Prevention of Cardiovascular Events and Death with Pravastatin in Patients with Coronary Heart Disease (LIPID Trial)
LIPID Study Group · Randomized controlled trial
BlueRipple Assessment
The LIPID trial (Long-Term Intervention with Pravastatin in Ischaemic Disease) randomized 9,014 patients with prior myocardial infarction or unstable angina across a wide range of baseline cholesterol levels to pravastatin 40 mg or placebo — deliberately enrolling patients with average and below-average cholesterol to test whether the statin benefit extended beyond the hypercholesterolemic range.
It did. Pravastatin reduced coronary heart disease mortality by 24 percent, all-cause mortality by 22 percent, and significantly lowered rates of MI, stroke, and coronary revascularization over six years. The benefit was consistent across baseline cholesterol levels, including patients whose cholesterol was not elevated by conventional standards.

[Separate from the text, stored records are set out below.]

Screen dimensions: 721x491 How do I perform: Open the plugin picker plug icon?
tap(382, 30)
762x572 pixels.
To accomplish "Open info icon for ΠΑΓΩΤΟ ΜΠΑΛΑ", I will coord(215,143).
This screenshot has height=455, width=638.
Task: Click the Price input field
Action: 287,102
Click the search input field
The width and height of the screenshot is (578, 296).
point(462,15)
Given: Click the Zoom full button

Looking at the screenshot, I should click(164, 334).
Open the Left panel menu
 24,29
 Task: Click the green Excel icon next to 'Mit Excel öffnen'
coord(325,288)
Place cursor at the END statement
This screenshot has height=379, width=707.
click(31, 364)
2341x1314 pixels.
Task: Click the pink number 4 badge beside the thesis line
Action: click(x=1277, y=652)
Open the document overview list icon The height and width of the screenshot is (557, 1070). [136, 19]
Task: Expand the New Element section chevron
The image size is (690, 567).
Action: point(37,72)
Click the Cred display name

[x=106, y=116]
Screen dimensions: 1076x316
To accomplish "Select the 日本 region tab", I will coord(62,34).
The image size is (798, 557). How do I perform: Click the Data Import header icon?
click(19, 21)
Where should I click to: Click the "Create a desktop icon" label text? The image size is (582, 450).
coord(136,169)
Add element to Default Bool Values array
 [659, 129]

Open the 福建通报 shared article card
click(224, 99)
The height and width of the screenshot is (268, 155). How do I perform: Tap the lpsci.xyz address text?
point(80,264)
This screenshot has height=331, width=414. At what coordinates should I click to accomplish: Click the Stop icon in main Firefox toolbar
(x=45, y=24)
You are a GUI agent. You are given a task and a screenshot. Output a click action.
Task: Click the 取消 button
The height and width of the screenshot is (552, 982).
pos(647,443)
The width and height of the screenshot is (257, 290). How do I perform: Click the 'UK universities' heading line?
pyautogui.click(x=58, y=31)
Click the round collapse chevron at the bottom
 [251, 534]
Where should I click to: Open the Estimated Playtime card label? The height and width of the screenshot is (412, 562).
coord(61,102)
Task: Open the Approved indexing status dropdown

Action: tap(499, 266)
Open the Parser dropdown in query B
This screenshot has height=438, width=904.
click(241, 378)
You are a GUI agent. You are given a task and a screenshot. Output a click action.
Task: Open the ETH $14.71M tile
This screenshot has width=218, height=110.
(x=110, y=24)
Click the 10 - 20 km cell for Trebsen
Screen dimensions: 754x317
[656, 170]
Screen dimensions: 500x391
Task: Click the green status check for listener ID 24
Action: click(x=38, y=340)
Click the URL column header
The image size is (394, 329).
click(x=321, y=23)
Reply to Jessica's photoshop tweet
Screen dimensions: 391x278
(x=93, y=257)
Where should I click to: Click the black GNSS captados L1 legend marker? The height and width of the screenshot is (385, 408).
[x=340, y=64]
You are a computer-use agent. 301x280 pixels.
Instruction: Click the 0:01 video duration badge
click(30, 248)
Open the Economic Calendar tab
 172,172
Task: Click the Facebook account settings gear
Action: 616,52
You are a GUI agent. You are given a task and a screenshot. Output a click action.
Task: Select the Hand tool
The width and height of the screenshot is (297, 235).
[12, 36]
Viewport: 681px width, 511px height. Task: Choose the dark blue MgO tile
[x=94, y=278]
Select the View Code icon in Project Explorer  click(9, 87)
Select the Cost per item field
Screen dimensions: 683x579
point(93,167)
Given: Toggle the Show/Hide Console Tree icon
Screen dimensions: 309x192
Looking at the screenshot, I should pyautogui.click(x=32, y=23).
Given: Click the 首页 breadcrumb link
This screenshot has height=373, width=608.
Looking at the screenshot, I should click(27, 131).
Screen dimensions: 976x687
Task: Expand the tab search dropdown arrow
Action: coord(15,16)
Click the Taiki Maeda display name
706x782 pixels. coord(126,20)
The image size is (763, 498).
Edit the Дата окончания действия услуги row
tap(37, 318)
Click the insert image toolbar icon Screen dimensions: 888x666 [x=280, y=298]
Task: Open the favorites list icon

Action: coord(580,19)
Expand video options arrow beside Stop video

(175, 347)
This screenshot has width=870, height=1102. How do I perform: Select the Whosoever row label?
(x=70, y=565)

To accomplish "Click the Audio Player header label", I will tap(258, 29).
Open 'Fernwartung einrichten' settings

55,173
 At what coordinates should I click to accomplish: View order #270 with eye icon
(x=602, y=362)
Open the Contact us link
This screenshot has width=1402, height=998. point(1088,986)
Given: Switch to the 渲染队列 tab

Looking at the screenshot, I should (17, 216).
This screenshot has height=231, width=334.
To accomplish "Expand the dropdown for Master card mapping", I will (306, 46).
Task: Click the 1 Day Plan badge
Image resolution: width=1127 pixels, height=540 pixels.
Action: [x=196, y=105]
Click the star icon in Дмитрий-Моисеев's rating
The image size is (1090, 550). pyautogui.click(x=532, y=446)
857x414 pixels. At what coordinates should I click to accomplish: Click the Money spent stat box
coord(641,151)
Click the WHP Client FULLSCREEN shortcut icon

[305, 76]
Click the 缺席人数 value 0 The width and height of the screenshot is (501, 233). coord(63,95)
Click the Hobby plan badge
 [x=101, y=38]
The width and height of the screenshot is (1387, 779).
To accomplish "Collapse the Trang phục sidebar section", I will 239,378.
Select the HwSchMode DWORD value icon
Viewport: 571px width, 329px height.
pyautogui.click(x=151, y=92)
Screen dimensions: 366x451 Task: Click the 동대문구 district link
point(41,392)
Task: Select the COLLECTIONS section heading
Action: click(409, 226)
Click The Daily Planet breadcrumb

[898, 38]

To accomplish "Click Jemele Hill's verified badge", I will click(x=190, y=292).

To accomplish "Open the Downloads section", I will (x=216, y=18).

LIPID was one of several foundational trials — alongside 4S, CARE, and WOSCOPS — that established the statin evidence base and drove the paradigm shift from cholesterol-threshold-based treatment to risk-based treatment. It demonstrated that absolute cardiovascular risk, not baseline cholesterol level, should determine who receives statin therapy in secondary prevention.
We rate the evidence strong. A cornerstone secondary prevention trial that contributed to the modern standard of universal statin therapy for patients with established coronary disease, regardless of baseline lipid levels.
The original source
The Long-Term Intervention with Pravastatin in Ischaemic Disease (LIPID) Study Group. Prevention of cardiovascular events and death with pravastatin in patients with coronary heart disease and a broad range of initial cholesterol levels. N Engl J Med. 1998 Nov 5;339(19):1349-57.